(Target position records)
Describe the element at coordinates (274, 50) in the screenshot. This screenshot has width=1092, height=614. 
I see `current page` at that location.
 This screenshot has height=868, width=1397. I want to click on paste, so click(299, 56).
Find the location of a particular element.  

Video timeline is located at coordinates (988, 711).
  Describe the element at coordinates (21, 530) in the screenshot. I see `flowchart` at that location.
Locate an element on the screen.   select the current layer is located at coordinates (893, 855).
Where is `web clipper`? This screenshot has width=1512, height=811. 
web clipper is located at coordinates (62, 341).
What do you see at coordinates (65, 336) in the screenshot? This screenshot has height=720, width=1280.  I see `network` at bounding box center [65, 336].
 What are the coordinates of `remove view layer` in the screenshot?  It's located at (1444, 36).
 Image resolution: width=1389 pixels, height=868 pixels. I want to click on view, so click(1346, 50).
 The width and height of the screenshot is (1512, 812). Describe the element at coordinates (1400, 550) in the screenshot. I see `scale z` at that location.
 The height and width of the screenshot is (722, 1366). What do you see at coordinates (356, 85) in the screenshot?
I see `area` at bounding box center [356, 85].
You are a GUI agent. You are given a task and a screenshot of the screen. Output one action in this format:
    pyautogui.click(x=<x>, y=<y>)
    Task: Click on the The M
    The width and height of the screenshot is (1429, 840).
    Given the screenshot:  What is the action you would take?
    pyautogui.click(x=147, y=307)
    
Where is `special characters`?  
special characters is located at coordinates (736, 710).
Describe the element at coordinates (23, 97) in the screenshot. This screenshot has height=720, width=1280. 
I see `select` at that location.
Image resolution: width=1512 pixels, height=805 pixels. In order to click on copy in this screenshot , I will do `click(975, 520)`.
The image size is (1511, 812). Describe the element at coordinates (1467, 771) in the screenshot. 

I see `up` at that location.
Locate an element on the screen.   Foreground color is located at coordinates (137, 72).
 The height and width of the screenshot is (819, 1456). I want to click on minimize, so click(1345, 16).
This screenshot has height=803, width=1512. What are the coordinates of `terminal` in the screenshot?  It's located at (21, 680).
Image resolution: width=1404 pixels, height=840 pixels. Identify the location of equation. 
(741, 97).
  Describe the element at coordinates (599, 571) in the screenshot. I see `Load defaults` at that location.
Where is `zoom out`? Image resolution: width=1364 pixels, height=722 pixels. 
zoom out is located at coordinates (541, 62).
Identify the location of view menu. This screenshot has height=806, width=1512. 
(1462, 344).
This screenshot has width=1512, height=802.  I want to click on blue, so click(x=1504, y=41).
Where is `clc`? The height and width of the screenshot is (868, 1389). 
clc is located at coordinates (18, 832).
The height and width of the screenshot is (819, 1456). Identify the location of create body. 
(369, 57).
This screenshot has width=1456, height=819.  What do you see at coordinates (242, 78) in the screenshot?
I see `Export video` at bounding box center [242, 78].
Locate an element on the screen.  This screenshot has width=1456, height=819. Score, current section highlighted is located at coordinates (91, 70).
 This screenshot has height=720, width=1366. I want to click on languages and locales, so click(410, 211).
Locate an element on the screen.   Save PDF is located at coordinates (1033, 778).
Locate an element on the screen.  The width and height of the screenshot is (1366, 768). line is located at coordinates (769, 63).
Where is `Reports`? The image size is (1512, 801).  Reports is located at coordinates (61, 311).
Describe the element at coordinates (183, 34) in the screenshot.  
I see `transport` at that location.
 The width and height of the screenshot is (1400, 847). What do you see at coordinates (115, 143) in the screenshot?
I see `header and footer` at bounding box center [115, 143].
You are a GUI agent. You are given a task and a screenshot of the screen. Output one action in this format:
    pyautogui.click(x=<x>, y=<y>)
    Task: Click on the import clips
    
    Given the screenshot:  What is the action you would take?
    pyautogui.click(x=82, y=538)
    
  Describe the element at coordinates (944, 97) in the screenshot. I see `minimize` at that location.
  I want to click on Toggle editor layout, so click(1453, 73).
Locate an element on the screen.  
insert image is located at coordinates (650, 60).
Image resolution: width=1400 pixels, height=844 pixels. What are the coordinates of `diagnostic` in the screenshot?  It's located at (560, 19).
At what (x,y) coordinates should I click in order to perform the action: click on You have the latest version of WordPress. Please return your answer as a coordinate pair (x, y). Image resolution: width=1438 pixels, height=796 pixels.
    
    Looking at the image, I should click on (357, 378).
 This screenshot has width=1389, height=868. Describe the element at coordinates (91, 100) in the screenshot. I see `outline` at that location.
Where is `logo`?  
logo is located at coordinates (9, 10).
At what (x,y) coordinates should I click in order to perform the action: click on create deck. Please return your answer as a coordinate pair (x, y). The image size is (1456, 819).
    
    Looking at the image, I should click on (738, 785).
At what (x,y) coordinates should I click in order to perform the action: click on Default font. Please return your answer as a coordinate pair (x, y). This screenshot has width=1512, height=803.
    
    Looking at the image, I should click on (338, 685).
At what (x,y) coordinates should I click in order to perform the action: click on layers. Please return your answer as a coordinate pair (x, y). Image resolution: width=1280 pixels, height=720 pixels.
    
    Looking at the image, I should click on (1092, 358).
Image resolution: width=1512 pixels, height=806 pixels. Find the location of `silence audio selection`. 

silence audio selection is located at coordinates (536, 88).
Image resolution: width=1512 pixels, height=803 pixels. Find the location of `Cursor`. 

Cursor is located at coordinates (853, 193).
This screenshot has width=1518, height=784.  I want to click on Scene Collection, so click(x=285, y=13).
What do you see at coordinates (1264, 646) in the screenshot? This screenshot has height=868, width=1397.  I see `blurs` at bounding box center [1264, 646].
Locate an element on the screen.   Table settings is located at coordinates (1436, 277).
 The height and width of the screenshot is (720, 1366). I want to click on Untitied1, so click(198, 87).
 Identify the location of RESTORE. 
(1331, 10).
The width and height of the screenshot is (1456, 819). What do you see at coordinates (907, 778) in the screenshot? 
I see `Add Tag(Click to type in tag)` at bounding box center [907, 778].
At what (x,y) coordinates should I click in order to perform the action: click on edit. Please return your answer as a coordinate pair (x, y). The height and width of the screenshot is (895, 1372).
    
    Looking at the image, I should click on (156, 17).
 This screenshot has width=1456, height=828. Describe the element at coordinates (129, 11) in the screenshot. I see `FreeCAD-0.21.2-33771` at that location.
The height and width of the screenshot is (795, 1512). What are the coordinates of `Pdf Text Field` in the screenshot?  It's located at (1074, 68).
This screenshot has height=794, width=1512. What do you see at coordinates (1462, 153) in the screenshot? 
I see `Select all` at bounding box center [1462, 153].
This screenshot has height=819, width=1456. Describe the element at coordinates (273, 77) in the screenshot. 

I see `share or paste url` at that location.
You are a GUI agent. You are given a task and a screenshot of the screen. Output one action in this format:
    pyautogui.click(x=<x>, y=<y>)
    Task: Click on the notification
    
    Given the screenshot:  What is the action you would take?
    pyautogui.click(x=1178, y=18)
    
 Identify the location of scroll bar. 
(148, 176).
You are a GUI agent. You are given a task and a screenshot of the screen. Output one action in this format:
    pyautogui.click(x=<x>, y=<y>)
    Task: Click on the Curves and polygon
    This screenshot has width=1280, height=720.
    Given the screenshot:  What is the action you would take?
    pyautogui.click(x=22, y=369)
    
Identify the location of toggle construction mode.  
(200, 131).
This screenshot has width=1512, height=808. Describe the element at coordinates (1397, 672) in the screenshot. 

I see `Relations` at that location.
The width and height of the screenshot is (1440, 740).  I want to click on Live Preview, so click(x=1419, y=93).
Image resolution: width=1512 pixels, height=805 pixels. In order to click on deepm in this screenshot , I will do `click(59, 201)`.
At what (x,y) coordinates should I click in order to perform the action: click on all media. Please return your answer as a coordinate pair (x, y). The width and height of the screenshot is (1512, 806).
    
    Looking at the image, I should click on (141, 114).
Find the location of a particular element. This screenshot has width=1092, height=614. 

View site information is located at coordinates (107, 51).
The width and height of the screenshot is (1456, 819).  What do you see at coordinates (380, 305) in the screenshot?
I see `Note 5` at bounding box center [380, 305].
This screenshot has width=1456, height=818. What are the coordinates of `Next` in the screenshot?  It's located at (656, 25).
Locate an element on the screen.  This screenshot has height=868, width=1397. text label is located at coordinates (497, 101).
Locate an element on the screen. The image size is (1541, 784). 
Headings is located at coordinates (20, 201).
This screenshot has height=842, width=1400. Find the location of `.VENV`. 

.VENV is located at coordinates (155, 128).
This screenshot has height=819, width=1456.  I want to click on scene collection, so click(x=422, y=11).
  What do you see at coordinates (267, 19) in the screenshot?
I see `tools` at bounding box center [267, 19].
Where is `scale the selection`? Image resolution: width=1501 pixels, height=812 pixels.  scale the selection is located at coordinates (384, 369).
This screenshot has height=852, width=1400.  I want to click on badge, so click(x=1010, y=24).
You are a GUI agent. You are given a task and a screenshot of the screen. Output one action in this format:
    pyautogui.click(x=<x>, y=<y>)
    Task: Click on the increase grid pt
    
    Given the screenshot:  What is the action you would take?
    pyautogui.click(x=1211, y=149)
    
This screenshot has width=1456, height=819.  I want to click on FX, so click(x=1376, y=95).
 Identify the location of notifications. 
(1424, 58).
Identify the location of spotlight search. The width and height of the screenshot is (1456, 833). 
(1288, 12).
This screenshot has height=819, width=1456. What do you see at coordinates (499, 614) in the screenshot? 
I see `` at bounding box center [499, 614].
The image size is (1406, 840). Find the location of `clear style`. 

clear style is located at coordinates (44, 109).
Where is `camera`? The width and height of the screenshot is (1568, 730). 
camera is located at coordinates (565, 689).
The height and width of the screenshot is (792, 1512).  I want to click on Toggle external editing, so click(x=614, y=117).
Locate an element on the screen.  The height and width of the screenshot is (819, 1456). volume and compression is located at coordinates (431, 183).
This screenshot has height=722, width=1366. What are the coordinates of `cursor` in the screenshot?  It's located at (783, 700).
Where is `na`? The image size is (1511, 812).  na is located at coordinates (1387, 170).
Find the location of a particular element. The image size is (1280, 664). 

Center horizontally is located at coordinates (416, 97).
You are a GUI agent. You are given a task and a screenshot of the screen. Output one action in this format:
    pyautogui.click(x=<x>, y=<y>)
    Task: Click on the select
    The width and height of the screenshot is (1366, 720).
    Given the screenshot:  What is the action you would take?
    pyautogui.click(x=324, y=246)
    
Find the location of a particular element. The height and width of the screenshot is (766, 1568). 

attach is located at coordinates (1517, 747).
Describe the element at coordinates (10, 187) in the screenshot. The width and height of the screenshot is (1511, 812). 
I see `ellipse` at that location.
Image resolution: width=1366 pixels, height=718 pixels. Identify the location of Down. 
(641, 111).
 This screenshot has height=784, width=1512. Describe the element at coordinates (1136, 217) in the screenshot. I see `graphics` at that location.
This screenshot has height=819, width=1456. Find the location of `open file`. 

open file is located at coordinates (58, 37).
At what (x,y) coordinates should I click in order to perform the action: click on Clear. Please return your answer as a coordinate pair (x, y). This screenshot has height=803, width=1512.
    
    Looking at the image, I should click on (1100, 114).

• **Given request**: Filter the lines above, keeping every one that contains the string "scale", and copy each of them.

• **Exercise output**:
 The width and height of the screenshot is (1512, 812). Describe the element at coordinates (1400, 550) in the screenshot. I see `scale z` at that location.
Where is `scale the selection`? Image resolution: width=1501 pixels, height=812 pixels.  scale the selection is located at coordinates (384, 369).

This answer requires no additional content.